## Problem requirements
Quote, word for word, the line containing "Screen dimensions: 1568x762" and all lines that follow it to the end of the records, with no pictures.

───── Available data

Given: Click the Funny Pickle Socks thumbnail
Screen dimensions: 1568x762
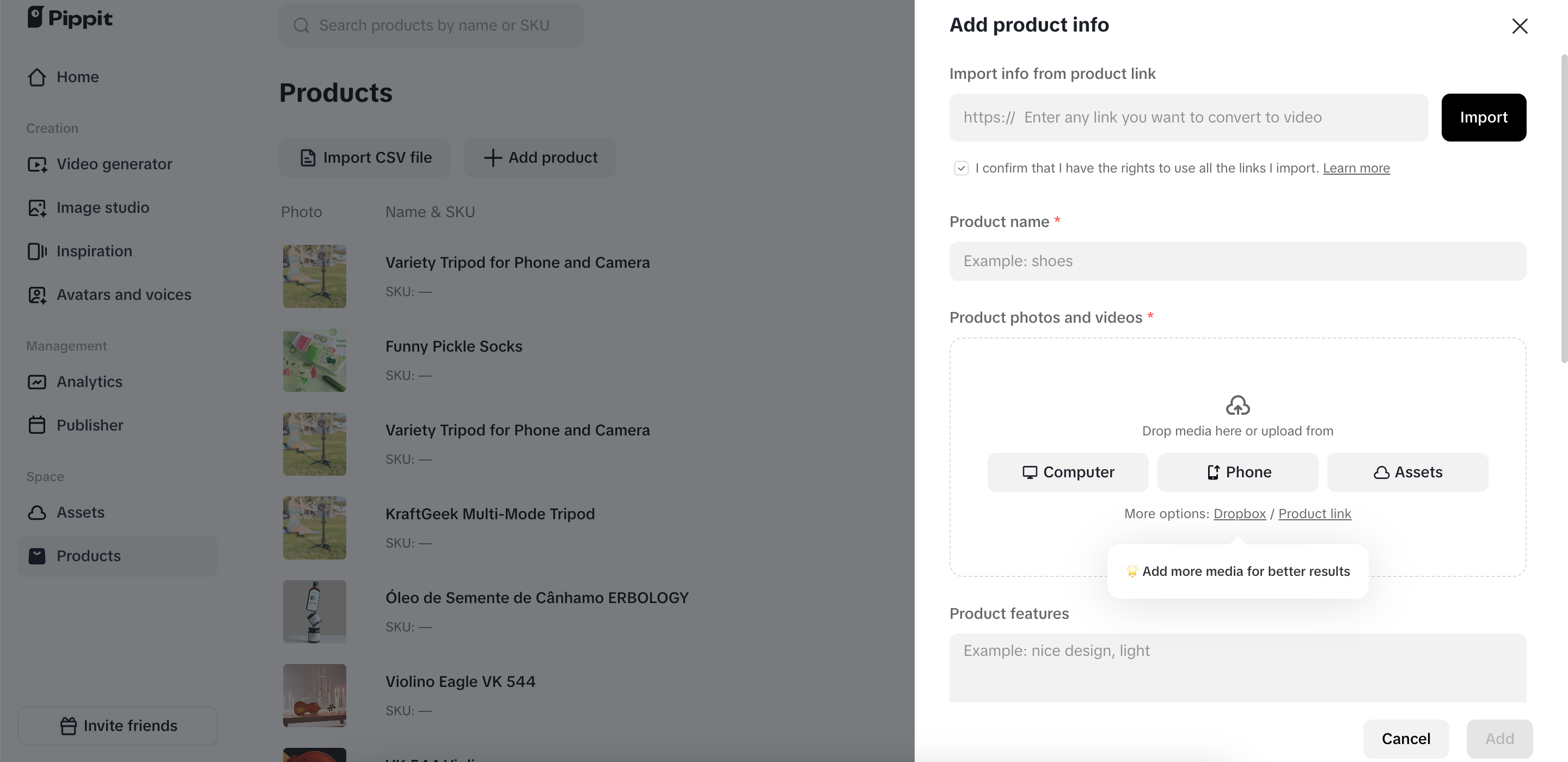Looking at the screenshot, I should click(314, 360).
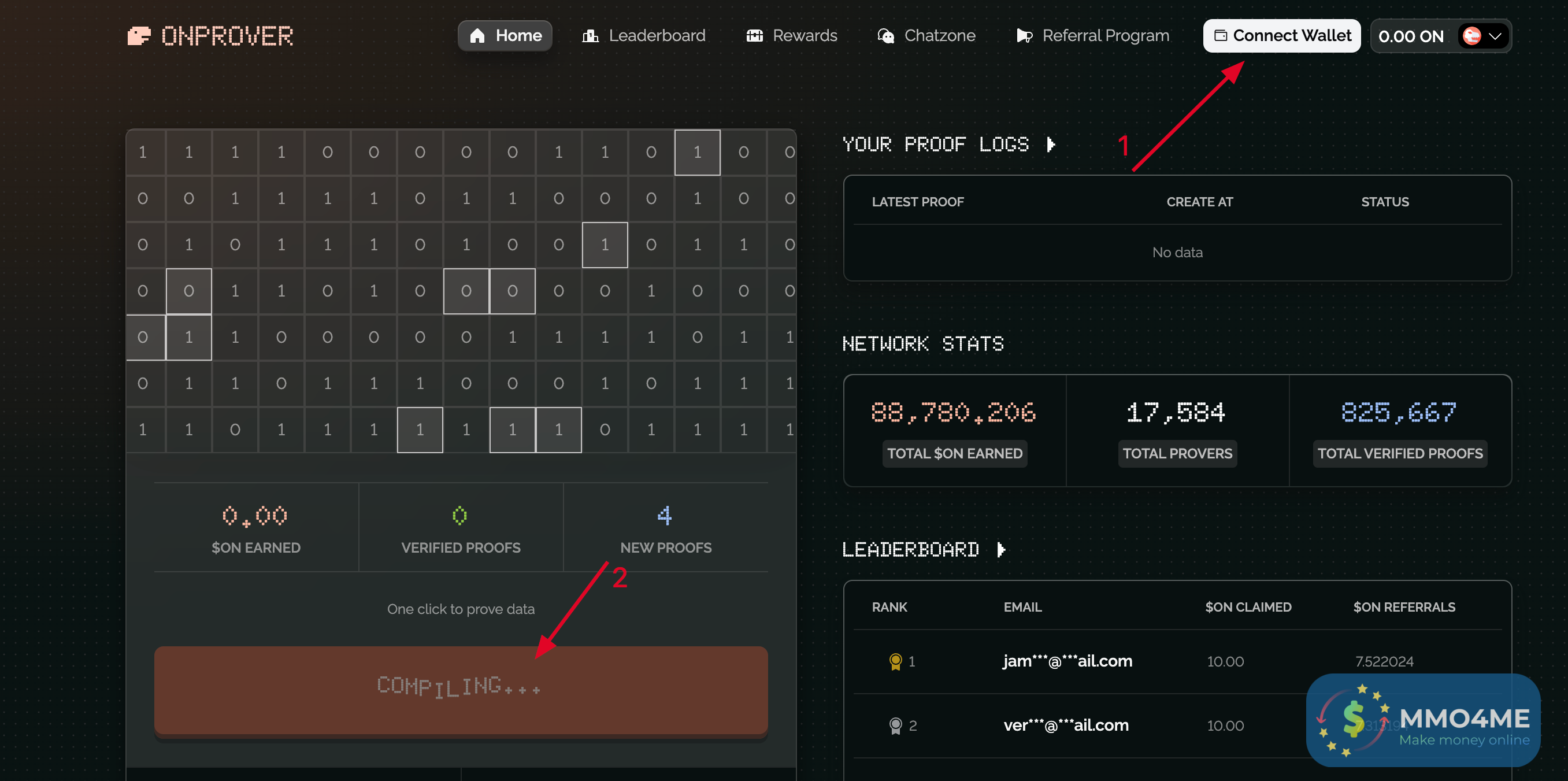This screenshot has height=781, width=1568.
Task: Click the Referral Program megaphone icon
Action: 1025,36
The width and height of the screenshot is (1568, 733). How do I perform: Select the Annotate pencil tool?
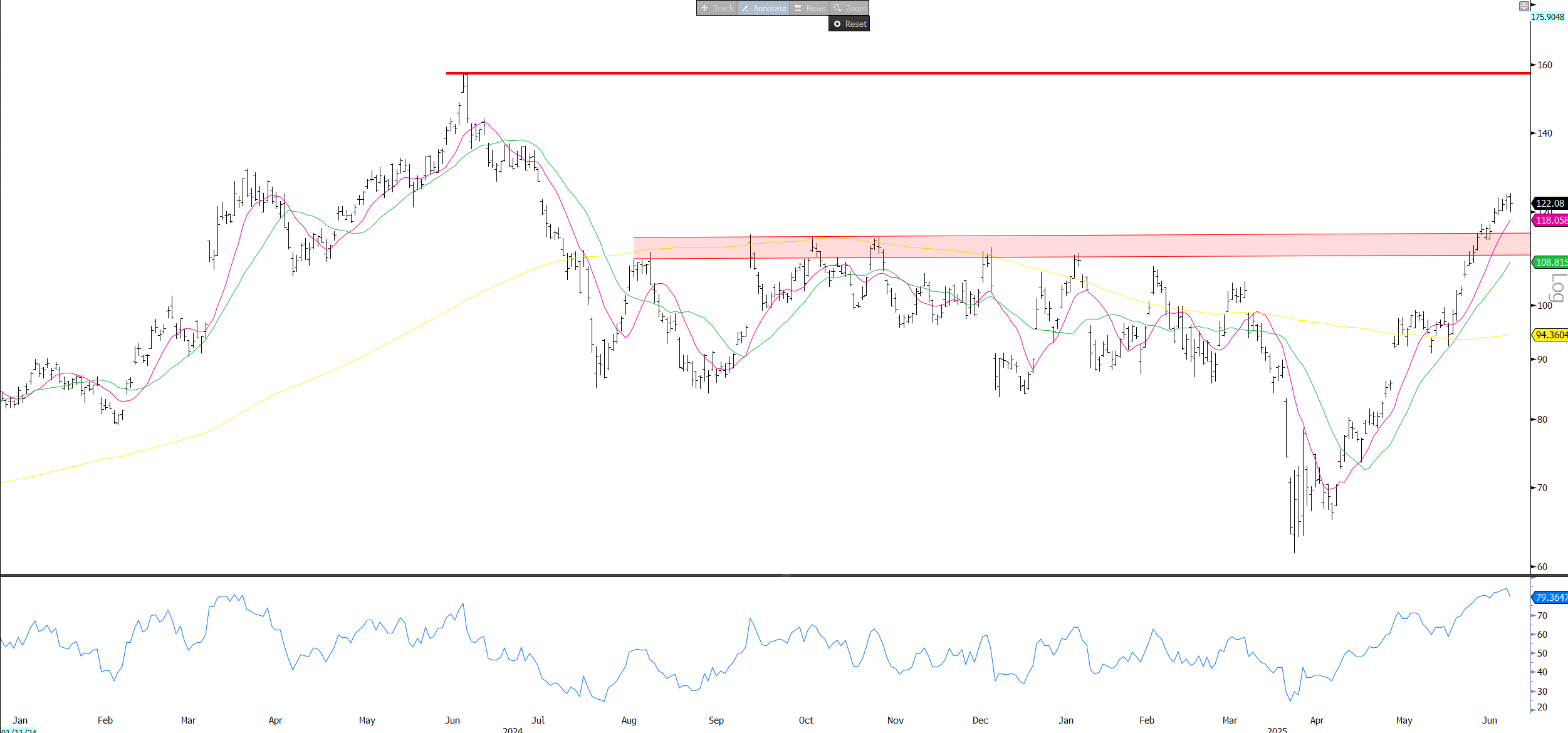click(x=763, y=8)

──────────

## Your response
Screen dimensions: 1568x762
Looking at the screenshot, I should click(314, 360).
This screenshot has height=781, width=1568.
Task: Click the Referral Program megaphone icon
Action: 1025,36
The width and height of the screenshot is (1568, 733). How do I perform: Select the Annotate pencil tool?
click(x=763, y=8)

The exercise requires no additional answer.